La présente proposition de loi renforçant la lutte contre le système prostitutionnel a été déposée à l’Assemblée nationale le 10 octobre 2013, à l’initiative du groupe socialiste, républicain et citoyen et apparentés. Les députés l’ont adoptée en première lecture le 4 décembre 2013, consacrant l’une des mesures phares du texte : la pénalisation du client.

L’objectif principal du texte est, selon ses auteurs, de "faire prendre conscience que la prostitution est dans l'immense majorité des cas une violence à l'égard de personnes démunies et une exploitation des plus faibles par des proxénètes, qu'ils agissent de manière individuelle ou dans des réseaux réalisant des profits très élevés, la traite se cumulant souvent avec d'autres trafics".

Le texte prévoit de :

  • renforcer les moyens d’enquête et de poursuite des auteurs de la traite des êtres humains et de proxénétisme ;
  • améliorer la protection et l’accompagnement global dont peuvent bénéficier les victimes du proxénétisme : l’article 3 ouvre le droit à toute personne victime de la prostitution de bénéficier d’un système de protection et d’assistance et de se voir proposer un parcours de sortie de la prostitution auprès d’une association compétente et agréée à cet effet ;
  • renforcer l’action de prévention et d’information qui incombe aux pouvoirs publics pour réduire à l’avenir le recours à la prostitution, notamment par la prévention destinée aux élèves de l’enseignement secondaire, plus particulièrement du lycée (article 15) ;
  • instaurer la pénalisation du client en instituant une interdiction d’achat d’acte sexuel, par une contravention sanctionnant le recours à la prostitution, allant jusqu’à 1 500 euros et 3 750 euros en cas de récidive (article 16).
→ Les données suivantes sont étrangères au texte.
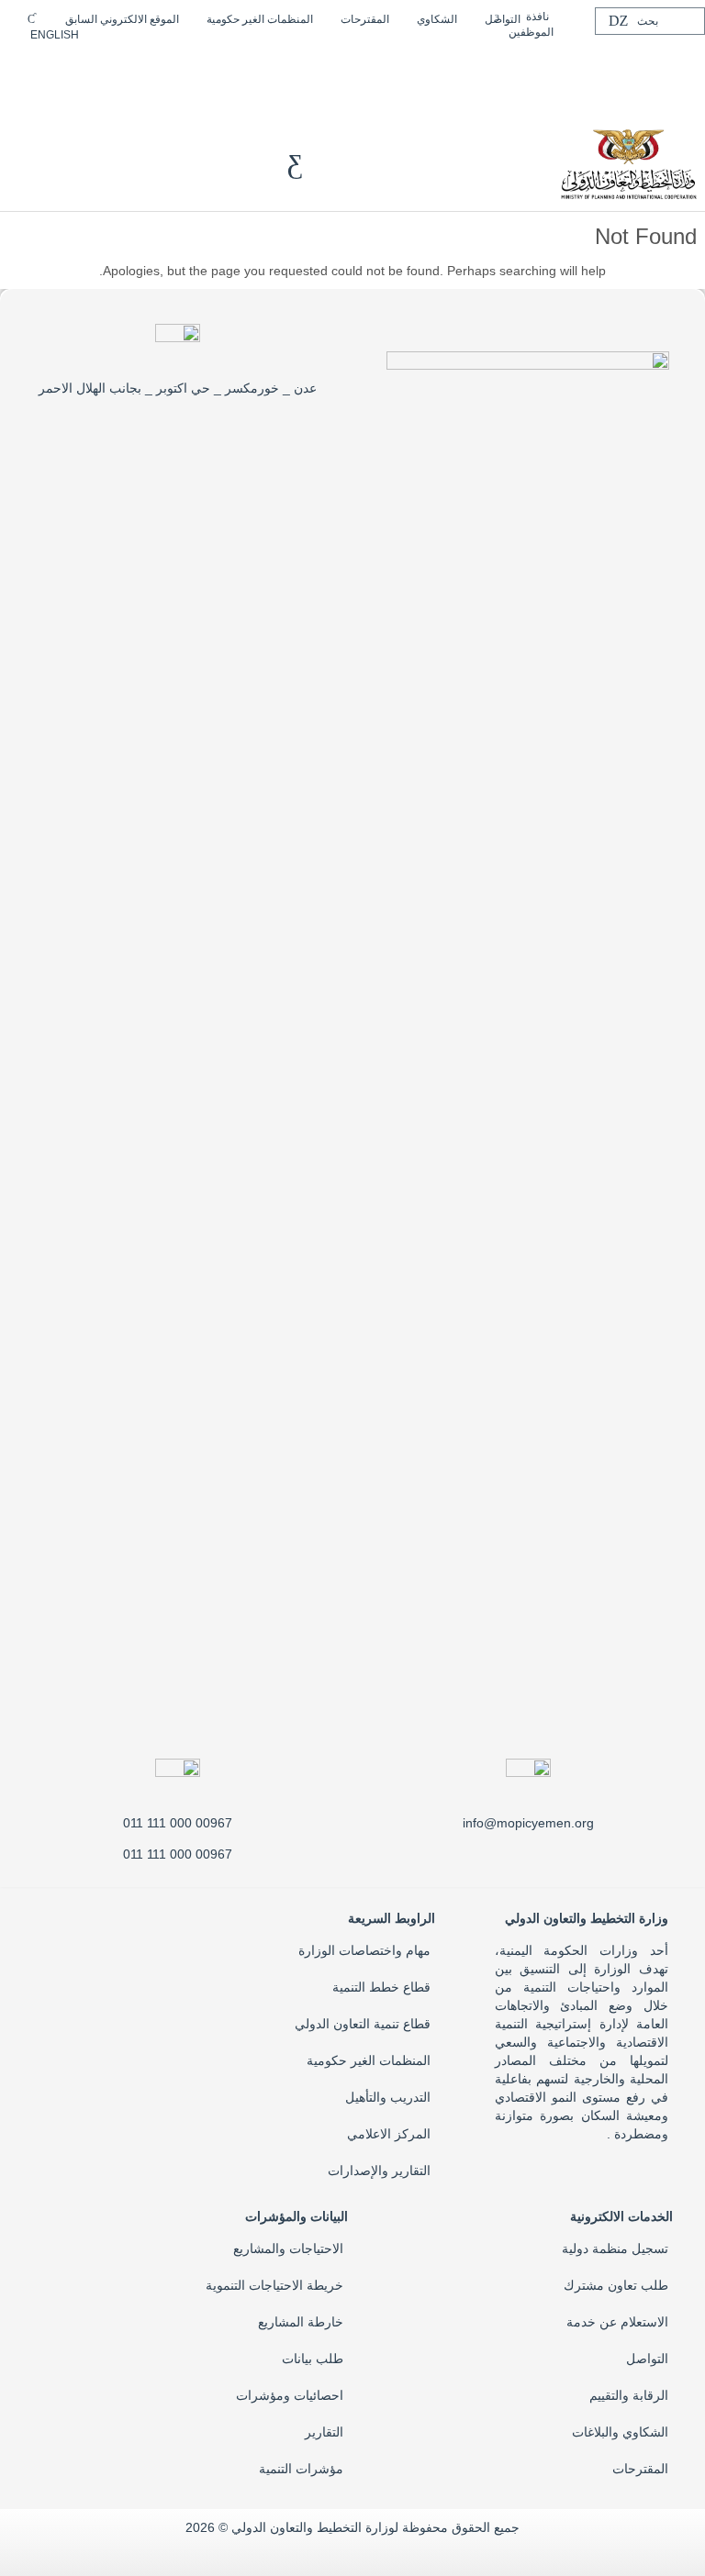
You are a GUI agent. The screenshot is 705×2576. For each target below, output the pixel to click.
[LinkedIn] (147, 66)
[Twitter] (176, 66)
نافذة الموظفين (531, 24)
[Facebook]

Le Sénat s’est déjà saisi du sujet de la prostitution : en octobre 2013, les sénateurs Chantal JOUANNO (UDI-UC - Paris) et Jean-Pierre GODEFROY (Soc - Manche), rapporteurs de la mission sur la situation sociale des personnes prostituées pour la commission des affaires sociales, ont publié un rapport intitulé "Situation sanitaire et sociale des personnes prostituées : inverser le regard".

La commission spéciale du Sénat chargée d’examiner la présente proposition de loi a adopté le texte en juillet 2014, en supprimant l’amendement visant à pénaliser le client. Dans un sondage réalisé par l’institut CSA réalisé en novembre 2013, deux Français sur trois (68 %) s’étaient déclarés opposés à la condamnation judiciaire des clients de prostitués.